Wednesday, February 22, 2012

Night and Day, by Virginia Woolf

Man, what a slog this one was! Virginia Woolf is a hard writer to love!

This was her second novel, published by her (allegedly sexually abusive) stepbrother Gerald Duckworth, so it's hard to know how much control she had over the finished product. Great huge swaths of this book are in her trademark stream-of-consciousness style, and that gets tiring very fast. Yes, human beings do experience lots of different thoughts and emotions which are entirely internally generated. But how many times can you ask a reader to suffer through "Inexplicably, the anger/jealousy/happiness/boredom he thought would be his lifelong burden to bear turned to joy/sympathy/pathos/rage/a need to take long cab rides along the Thames"?

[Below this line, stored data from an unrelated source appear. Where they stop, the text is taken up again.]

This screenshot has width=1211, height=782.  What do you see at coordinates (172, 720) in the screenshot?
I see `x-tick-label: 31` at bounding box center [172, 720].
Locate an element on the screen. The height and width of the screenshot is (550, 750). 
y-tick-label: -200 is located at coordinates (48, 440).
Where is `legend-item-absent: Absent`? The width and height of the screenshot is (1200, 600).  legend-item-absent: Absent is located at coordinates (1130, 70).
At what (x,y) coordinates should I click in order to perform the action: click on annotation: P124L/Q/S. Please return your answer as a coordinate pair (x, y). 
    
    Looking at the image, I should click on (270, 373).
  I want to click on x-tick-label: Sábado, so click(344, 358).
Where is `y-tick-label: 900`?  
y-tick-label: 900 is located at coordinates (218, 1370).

There is a nominal plot--Katherine Hilbery is the granddaughter of a nationally celebrated poet, and her mother (the poet's daughter) is desultorily working on a biography of the man. Katherine's father runs a literary magazine, and employs several bright young men who write reviews and articles, including William Rodney (to whom she becomes engaged) and Ralph Denham, with whom she falls in love. There is another woman, Mary Datchet, who volunteers for a suffragist society who is initally in love with Denham, until he falls in love with Katherine. Mary opts for the consolations of a well-spent work life and ends the novel ignored by everybody as she selflessly toils away in the Room of Her Own, making the world a better place.

There is a fifth member of this fugue/rondeley, who is introduced suddenly about two-thirds of the way through the novel--Katherine's cousin Cassandra, who arrives via William Rodney's sudden premonition that he might actually be in love with her instead. There is some nonsense about whether Katherine and William will be allowed to mutually end their engagement, since they are both in love with other people. But in the end everybody ends up with the right person and engaged.

This is a very long novel, and ultimately it's interesting primarily as an artifact of Woolf's struggle to master the kind of interior writing she wanted to do. It's still very beholden to the conventions of Victorian novel-writing, while at the same time being largely locked inside the interior monologues of the characters. Very seldom do the characters actually interact with each other. More often, they engage in a sort of parallel play, where they conduct their own thoughts while in the same room with each other.

It is tempting to ascribe autobiographical details to this plot--Woolf grew up in the kind of literary family she draws in the Hilberys, and she sketches the emotional cost of living under the legacy of a Great Man, much as Virginia herself may have felt about her own father. Ralph Denham supports his large family of siblings, as Leonard Woolf may well have done, living a lower class existence than the rarefied one enjoyed by the Hilberys.

Not a great book, and I wouldn't recommend it except for Woolf completists.